The last two Practical Fragments posts focused on bromodomains, epigenetic readers that recognize acetylated lysine residues. Today’s post could thus be considered part of a trilogy, though the focus is less on bromodomains themselves than a specific type of fragment library.

 

In 2019 we highlighted FragLites, small fragments containing pairs of hydrogen bond acceptors and/or donors along with a bromine or iodine atom. FragLites were designed to assess ligandability as well as identify what types of interactions would be favorable at various sites. The original test protein was the kinase CDK2. In an open-access paper published late last year in J. Med. Chem. by Martin Noble, Michael Waring, and colleagues at Newcastle University, FragLites are screened against two members of the bromodomain family.

 

The first bromodomain (BD1) of BRD4 is considered highly ligandable, with multiple inhibitors disclosed (see for example here). In contrast, ATAD2, a bromodomain in another subfamily, is more challenging, in part because it lacks a hydrophobic region useful for increasing affinity for small molecules. Thirty-three FragLites were individually soaked at 50 mM into crystals of either bromodomain. The halogen atom on each FragLite facilitates analysis by anomalous dispersion, allowing more sensitive detection of low-occupancy binders. This, along with Pan-Dataset Density Analysis (PanDDA), was used to identify specific protein-ligand “binding events.”

 

In total, 26 binding events at five sites were identified for BRD4; four ligands bound at more than one site. Of these, 17 FragLites bound at the orthosteric site of BRD4 (which recognizes N-acetyl lysine). In contrast, ATAD2 displayed 16 binding events total over seven sites; only three bound at the orthosteric site, consistent with its lower ligandability. ATAD2 had previously been screened crystallographically against the 776-membered DSI-poised fragment library, and this effort also identified seven ligand-binding sites, six of which were common to those discovered here, suggesting that the small FragLite set is able to identify most pockets.

 

As far as specific types of interactions, the average FragLite made 1.1 hydrogen bond, suggesting that the second donor or acceptor is often not engaged. In contrast, the bromine or iodine atom makes protein contacts in 33 of 42 binding events. In half a dozen cases no hydrogen bond to the protein was observed, with the primary interaction being a halogen bond.

 

The FragLites are small, relatively “flat” aromatic molecules, but of course most proteins interact with other proteins. To try to explore such interactions, the researchers developed a library of “PepLites:” N-terminally acetylated amino acid residues with a C-terminal bromopropargyl group.
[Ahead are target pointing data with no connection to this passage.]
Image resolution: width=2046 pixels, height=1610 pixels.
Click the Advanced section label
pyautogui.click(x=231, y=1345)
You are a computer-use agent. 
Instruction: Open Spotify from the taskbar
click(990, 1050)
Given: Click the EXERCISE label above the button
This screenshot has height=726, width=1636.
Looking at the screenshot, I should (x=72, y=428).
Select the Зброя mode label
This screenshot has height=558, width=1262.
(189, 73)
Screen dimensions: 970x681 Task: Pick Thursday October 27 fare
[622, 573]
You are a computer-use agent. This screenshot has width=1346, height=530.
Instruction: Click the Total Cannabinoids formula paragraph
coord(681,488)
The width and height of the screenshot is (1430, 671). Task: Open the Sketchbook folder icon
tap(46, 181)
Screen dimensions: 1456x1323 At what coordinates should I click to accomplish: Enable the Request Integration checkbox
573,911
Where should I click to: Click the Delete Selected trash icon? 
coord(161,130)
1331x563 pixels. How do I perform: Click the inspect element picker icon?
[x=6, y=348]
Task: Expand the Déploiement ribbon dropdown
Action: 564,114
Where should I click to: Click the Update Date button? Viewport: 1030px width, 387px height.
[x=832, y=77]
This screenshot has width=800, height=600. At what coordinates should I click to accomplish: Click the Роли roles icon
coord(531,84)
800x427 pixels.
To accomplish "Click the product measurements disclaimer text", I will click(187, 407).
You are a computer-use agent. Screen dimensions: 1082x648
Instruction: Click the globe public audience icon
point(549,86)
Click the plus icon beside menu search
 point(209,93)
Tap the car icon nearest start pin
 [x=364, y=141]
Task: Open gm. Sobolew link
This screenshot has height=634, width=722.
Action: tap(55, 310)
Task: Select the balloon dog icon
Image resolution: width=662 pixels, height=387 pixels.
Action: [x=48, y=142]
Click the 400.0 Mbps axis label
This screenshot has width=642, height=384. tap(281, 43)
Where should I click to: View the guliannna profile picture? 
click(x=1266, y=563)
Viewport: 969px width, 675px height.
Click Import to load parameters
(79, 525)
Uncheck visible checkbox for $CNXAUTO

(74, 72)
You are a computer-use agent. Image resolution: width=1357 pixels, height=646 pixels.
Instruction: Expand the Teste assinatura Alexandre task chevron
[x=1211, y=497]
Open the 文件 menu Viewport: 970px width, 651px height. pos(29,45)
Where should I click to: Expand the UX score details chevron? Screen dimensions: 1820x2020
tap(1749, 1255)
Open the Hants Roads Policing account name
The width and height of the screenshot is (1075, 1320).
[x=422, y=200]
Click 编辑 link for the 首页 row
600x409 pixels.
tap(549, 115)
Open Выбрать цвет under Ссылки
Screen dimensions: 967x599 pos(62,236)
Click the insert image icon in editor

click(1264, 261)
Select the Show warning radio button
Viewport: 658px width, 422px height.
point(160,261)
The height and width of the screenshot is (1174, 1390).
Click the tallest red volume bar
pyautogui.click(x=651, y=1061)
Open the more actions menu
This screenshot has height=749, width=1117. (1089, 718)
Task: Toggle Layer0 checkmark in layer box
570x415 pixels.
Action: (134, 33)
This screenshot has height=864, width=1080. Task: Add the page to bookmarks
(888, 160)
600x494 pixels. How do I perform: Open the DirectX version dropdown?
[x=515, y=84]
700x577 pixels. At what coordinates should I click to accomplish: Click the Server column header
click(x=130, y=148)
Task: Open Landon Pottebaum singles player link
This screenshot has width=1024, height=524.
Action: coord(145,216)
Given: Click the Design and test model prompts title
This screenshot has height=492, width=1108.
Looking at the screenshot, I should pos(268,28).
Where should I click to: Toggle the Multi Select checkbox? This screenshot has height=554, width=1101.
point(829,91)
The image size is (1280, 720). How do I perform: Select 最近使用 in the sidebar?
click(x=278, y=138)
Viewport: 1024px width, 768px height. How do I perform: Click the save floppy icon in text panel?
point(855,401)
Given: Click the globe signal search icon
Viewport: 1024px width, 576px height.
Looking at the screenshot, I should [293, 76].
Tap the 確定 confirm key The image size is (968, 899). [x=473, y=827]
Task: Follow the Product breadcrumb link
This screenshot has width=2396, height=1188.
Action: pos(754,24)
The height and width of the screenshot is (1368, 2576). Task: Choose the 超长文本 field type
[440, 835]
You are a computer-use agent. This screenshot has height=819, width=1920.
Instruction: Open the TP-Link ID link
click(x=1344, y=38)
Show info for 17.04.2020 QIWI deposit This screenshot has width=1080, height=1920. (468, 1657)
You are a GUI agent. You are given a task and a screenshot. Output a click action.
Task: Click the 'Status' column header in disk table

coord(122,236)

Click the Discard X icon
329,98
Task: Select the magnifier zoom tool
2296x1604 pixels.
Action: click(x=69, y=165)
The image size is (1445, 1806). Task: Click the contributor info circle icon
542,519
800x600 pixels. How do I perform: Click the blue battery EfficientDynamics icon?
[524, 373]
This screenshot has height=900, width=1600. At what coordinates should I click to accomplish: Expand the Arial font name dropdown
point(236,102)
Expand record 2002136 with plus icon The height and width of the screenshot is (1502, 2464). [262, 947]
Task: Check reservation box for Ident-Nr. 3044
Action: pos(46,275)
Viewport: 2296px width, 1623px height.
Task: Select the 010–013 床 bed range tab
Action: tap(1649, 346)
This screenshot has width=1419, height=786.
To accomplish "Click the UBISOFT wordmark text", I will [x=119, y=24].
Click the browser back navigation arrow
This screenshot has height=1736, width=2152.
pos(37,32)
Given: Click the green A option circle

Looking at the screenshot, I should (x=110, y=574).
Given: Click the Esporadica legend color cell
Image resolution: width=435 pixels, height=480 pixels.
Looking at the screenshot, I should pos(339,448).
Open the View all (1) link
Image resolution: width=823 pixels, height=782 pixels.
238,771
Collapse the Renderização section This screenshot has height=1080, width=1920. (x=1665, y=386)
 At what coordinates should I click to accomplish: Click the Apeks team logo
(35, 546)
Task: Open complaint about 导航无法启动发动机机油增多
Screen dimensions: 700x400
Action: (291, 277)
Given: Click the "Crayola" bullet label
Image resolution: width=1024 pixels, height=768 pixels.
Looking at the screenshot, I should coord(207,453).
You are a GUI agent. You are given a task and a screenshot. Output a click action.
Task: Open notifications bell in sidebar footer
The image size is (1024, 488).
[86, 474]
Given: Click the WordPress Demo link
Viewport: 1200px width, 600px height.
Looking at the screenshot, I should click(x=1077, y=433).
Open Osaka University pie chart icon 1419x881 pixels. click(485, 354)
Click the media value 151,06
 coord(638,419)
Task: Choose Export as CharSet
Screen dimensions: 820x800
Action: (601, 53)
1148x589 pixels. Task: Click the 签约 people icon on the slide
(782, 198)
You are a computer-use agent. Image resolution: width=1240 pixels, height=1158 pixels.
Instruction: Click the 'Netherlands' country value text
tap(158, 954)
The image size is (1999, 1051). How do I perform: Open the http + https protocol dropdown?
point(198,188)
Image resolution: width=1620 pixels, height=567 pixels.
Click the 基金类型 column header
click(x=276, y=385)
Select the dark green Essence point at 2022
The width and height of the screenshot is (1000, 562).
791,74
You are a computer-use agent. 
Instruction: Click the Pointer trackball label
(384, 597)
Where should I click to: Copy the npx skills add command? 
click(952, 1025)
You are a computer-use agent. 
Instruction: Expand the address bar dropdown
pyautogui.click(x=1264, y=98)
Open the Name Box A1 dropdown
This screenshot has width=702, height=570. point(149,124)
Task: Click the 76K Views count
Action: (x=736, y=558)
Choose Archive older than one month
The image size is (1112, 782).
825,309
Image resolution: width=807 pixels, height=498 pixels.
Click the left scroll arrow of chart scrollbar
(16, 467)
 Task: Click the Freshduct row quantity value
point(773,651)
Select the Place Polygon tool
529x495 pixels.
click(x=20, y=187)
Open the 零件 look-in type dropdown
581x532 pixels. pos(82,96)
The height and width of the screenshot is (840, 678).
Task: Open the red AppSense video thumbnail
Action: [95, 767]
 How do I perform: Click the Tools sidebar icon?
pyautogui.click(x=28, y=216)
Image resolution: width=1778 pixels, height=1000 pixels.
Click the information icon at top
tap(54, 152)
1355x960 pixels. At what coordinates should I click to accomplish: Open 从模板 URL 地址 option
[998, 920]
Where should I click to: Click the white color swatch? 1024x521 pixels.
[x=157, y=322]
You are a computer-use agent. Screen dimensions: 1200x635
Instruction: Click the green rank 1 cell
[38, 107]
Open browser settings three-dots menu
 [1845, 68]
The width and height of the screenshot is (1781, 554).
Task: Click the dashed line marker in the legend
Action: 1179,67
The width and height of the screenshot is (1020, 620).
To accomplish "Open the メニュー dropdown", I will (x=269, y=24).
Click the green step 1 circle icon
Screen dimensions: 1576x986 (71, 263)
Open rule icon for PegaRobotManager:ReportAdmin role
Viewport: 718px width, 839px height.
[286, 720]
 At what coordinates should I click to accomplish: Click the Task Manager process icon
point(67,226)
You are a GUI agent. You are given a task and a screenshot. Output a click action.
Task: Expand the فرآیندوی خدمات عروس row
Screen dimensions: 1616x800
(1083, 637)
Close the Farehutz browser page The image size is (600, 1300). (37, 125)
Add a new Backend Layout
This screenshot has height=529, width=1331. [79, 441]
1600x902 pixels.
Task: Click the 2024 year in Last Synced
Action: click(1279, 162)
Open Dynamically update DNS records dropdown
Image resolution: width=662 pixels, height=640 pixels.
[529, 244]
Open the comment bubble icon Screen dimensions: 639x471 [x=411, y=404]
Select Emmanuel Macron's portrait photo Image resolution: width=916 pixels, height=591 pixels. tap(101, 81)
These were also screened crystallographically against the two bromodomains and produced considerably lower hit rates, with six bound to BRD4 (all at the orthosteric site) and nine bound to ATAD2 (of which five bound to the orthosteric site). Reassuringly, the N-acetylated lysine PepLite bound to both proteins in a similar manner as seen in larger peptides.

 

The researchers conclude that FragLites and PepLites “represent highly valuable components of a larger crystallographic screen, and we anticipate that this is where they will fit into most drug discovery programs.” Indeed, this is already happening; last year we wrote about how FragLites were screened against the bromodomain PHIP2 as part of a larger screen, and I was surprised this paper was not mentioned here. Laudably, all the atomic coordinates have been deposited in the Protein Data Bank, so folks are able to do their own analyses.

 

As FragLites and PepLites are screened against ever more targets, it will be fun to see what they can teach us about intermolecular interactions and starting points for new leads.